*YOUR ASSIGNMENT:* Based on the entries below, how many lines contain the word "computer"? Respond with only the number.

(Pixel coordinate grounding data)
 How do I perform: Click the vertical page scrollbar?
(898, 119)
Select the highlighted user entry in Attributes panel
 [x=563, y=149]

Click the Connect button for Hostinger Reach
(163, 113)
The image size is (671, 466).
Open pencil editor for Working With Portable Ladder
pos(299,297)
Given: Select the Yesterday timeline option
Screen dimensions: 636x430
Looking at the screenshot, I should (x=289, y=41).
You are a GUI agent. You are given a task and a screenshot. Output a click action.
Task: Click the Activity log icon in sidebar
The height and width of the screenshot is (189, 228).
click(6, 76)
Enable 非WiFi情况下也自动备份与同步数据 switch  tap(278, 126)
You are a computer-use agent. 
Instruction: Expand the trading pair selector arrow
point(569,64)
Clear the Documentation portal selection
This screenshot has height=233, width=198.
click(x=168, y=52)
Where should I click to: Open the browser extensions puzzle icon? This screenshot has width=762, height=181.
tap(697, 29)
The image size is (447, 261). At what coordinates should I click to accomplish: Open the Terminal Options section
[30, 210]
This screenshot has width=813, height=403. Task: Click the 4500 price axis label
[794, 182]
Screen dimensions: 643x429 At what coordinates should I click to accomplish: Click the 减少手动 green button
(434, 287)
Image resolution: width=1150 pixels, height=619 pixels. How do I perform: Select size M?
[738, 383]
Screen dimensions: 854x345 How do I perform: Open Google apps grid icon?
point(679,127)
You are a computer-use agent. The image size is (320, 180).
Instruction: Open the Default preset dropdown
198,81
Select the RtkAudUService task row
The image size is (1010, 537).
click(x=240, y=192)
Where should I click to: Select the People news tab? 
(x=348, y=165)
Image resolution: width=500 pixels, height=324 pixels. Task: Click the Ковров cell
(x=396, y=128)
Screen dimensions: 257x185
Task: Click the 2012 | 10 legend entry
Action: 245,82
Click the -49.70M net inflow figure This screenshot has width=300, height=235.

*YOUR RESPONSE:* 2